%%

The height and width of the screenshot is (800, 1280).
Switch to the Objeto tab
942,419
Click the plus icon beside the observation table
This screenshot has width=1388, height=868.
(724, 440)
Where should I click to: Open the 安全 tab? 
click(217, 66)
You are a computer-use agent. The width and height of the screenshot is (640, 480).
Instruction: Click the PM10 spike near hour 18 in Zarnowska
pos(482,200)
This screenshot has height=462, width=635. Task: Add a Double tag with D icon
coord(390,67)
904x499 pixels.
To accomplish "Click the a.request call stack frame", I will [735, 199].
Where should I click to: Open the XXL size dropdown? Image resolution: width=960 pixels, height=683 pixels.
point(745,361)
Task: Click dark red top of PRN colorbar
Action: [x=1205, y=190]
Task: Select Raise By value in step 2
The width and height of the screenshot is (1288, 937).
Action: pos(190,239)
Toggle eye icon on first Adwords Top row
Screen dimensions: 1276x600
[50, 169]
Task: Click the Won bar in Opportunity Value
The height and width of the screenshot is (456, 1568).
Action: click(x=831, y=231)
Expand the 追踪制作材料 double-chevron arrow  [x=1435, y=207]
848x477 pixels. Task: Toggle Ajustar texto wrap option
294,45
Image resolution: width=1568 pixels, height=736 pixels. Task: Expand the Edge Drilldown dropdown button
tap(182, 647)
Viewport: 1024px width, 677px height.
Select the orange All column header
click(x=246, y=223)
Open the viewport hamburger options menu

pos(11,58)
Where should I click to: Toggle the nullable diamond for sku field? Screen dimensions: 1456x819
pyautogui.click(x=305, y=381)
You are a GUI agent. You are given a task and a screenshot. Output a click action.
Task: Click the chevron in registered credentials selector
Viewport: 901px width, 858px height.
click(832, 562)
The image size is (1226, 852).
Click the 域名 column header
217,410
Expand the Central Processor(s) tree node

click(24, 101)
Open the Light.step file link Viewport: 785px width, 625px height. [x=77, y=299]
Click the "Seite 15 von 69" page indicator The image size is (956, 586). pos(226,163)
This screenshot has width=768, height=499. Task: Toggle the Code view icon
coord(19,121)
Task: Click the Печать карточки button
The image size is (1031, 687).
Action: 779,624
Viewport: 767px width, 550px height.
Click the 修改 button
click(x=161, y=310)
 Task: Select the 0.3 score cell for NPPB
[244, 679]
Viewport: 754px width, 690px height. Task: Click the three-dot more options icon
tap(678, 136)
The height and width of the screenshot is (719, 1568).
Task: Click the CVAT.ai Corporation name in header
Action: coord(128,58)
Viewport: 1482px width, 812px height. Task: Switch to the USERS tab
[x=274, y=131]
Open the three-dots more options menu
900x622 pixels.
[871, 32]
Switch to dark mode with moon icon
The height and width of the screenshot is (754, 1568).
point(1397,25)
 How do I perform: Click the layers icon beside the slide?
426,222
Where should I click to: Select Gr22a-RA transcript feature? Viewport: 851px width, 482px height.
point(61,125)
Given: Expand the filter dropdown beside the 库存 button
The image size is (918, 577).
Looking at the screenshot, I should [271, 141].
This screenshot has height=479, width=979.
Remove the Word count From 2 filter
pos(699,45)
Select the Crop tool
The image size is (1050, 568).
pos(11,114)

%%

• 課題の目的:
リストのうち、「You are a GUI」を含む行で始まり「click(24, 101)」を含む行で終わる部分を、両端の行も含めてそのまま書き写してください。

• 記述回答:
You are a GUI agent. You are given a task and a screenshot. Output a click action.
Task: Click the chevron in registered credentials selector
Viewport: 901px width, 858px height.
click(832, 562)
The image size is (1226, 852).
Click the 域名 column header
217,410
Expand the Central Processor(s) tree node

click(24, 101)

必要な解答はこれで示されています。